I don't really understand what do you want to match. I would not use grep, but one of the following:
tail -2 file # to get last two lines
head -n +2 file # to get all but first line
sed -e '2,3p;d' file # to get lines from second to third
(not sure how standard it is, it works in GNU tools for sure)
So you just don't want the line containing "first"? -v inverts the grep results.
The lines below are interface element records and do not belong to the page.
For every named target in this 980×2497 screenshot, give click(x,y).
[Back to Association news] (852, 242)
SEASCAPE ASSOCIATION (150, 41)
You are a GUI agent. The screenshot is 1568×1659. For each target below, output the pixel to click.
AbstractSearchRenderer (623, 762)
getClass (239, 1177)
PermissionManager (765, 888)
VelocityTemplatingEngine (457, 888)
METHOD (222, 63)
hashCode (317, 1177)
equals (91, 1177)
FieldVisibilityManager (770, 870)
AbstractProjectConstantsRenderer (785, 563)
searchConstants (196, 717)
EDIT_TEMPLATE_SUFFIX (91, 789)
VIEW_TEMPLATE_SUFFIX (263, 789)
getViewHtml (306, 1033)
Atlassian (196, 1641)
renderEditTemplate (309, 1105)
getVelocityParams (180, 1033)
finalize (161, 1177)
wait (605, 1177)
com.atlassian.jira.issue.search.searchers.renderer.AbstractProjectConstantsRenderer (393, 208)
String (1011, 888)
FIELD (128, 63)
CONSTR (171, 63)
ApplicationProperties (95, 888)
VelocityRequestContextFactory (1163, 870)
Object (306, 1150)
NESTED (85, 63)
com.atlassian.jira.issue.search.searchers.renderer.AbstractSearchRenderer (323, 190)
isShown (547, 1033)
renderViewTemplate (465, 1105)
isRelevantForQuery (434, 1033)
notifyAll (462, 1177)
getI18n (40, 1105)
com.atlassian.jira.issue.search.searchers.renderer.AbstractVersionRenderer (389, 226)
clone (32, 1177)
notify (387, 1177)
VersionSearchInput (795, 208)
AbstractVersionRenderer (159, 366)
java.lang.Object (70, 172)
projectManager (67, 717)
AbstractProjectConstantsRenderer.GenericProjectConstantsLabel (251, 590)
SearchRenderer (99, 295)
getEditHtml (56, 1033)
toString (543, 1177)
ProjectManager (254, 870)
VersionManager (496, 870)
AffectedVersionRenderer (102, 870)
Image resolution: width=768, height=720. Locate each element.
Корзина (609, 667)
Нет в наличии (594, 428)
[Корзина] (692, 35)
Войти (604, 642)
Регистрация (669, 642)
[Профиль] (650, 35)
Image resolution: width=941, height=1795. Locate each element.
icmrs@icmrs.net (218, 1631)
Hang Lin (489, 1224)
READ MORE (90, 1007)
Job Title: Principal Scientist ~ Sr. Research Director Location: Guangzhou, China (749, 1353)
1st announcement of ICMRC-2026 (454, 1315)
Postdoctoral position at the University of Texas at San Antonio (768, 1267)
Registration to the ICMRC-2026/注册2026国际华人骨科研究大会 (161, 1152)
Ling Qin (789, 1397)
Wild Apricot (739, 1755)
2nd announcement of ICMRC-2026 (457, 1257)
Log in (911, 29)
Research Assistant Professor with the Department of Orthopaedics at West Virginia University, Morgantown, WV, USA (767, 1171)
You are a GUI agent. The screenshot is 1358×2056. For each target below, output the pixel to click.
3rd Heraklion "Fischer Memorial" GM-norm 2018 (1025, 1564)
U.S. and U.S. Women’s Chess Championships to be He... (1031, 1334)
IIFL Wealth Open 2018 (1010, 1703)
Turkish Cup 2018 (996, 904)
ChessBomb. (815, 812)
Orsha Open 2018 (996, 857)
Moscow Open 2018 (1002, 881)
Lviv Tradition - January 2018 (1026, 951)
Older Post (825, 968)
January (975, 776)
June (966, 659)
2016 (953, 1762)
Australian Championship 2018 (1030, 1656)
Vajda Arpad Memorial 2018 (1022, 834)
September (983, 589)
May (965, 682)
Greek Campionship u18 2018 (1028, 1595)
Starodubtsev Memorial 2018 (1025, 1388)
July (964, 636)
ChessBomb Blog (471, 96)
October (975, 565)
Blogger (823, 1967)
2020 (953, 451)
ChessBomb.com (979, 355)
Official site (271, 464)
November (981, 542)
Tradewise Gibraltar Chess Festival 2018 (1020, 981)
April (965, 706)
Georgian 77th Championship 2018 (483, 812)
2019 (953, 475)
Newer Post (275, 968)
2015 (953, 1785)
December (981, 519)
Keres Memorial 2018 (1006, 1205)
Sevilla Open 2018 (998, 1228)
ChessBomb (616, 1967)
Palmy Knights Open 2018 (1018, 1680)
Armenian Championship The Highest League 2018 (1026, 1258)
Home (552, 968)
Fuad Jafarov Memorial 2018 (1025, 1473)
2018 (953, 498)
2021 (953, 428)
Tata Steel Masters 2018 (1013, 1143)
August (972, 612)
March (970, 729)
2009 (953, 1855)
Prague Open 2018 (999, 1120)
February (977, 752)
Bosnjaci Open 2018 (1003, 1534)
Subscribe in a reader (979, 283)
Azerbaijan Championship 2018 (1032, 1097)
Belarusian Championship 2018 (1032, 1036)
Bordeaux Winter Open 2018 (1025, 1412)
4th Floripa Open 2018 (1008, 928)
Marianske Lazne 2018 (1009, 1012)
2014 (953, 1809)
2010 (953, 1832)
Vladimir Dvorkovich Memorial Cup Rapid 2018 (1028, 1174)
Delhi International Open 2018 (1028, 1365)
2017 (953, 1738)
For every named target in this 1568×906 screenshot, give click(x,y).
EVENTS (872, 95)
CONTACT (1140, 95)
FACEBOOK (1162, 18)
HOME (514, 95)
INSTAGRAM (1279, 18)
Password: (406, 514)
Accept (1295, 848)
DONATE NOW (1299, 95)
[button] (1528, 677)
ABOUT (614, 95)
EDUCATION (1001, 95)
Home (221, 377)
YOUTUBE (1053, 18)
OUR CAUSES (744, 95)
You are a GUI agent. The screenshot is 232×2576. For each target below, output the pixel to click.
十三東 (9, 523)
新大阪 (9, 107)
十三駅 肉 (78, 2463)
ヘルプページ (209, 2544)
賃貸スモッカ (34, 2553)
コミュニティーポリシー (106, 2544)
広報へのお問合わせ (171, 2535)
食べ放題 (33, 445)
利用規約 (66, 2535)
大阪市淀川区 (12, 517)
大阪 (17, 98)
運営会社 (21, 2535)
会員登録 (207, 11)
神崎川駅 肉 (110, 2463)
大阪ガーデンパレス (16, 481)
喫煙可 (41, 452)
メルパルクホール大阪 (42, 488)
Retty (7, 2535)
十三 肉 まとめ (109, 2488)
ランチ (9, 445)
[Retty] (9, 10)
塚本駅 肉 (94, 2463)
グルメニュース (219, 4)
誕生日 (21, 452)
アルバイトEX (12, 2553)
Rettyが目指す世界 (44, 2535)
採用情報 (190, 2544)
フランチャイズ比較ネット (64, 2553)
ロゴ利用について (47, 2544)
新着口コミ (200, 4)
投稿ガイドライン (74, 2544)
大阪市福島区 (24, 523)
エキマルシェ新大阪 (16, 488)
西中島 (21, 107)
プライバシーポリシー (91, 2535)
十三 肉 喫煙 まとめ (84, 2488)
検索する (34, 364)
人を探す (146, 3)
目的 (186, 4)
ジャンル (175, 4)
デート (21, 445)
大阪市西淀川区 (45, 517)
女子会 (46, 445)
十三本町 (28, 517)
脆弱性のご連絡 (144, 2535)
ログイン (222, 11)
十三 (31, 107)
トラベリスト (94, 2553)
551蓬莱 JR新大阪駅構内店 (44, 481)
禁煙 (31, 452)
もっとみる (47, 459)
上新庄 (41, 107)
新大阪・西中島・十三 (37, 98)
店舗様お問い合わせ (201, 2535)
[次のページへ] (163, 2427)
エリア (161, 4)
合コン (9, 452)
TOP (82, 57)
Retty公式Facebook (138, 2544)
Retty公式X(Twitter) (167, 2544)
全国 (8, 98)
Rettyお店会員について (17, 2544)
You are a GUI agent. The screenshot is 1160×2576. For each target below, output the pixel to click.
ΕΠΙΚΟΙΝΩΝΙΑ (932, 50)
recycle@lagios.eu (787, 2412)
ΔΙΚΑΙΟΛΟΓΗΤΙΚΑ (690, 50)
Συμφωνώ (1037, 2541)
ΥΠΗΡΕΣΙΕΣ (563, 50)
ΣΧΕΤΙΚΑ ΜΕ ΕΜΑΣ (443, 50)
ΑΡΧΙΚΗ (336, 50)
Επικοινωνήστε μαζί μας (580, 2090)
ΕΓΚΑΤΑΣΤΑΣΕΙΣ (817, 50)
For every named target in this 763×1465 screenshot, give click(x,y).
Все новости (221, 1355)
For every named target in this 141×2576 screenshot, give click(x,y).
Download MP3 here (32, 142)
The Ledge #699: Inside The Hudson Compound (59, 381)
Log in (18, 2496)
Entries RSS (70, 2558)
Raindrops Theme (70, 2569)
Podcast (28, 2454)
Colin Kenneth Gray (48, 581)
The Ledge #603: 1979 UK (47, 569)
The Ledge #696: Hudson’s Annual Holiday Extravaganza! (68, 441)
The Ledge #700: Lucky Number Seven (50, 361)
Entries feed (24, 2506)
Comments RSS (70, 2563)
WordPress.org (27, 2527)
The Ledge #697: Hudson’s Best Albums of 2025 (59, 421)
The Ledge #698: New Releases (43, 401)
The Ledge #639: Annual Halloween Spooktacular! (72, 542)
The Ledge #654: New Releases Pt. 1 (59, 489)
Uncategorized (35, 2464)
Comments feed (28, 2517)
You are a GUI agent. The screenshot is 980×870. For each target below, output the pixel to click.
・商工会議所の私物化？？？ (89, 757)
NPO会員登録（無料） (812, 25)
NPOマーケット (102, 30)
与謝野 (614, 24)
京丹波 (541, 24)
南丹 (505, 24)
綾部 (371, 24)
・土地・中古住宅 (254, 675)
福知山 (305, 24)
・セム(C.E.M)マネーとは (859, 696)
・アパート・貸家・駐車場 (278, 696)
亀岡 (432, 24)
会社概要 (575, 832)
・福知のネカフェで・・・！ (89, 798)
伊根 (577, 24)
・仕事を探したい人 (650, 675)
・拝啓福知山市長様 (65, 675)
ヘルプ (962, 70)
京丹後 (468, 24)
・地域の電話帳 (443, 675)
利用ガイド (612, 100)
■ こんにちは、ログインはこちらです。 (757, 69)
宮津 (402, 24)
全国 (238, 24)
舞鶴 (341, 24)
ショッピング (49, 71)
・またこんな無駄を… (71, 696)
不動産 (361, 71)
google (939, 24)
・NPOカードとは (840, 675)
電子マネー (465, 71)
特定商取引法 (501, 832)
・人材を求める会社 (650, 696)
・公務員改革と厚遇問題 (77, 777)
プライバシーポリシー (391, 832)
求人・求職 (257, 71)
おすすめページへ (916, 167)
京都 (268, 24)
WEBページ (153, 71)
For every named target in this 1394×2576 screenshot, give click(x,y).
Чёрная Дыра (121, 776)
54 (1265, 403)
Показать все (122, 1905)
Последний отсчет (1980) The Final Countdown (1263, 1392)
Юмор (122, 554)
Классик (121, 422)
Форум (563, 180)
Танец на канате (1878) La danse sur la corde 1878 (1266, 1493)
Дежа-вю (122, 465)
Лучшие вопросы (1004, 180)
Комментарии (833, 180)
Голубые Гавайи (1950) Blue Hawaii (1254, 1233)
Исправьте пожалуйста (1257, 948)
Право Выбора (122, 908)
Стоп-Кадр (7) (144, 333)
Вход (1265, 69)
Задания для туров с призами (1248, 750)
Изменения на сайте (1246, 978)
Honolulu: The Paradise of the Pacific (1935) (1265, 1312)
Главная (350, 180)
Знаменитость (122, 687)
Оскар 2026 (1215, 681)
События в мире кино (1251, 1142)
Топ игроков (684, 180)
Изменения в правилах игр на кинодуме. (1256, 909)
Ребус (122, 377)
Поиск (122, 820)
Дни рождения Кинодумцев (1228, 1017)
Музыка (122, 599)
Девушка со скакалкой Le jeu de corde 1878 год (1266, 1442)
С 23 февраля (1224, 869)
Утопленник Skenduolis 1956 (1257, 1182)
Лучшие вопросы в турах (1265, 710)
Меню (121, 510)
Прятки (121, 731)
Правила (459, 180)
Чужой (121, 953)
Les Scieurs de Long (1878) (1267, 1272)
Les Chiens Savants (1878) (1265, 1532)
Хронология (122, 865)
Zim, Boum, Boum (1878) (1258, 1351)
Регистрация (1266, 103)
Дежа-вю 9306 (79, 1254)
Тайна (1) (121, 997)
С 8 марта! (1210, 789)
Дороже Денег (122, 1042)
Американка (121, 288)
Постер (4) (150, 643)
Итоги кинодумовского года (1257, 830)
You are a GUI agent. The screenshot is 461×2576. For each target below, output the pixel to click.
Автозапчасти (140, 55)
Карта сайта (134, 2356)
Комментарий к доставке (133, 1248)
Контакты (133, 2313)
$ echo -e "first\nsecond\nthird\n" | grep -v first
second
third
Line? Or lines?
Try
grep -E -e '(second|third)' filename
Edit: grep is line oriented. you're going to have to use either Perl, sed or awk to perform the pattern match across lines.
BTW -E tell grep that the regexp is extended RE.
grep -A1 "second" | grep -B1 "third" works nicely, and if you have multiple matches it will even get rid of the original -- match delimiter
grep -E '(second|third)' /path/to/file
egrep -w 'second|third' /path/to/file
you could use
$ grep -1 third filename
this will print a string with match and one string before and after. Since "third" is in the last string you get last two strings.
I like notnoop's answer, but building on AndrewY's answer (which is better for those without pcregrep, but way too complicated), you can just do:
RESULT=`grep -A1 -s -m1 '^\s*second\s*$' file | grep -s -B1 -m1 '^\s*third\s*$'`
grep -v '^first' filename
Where the -v flag inverts the match.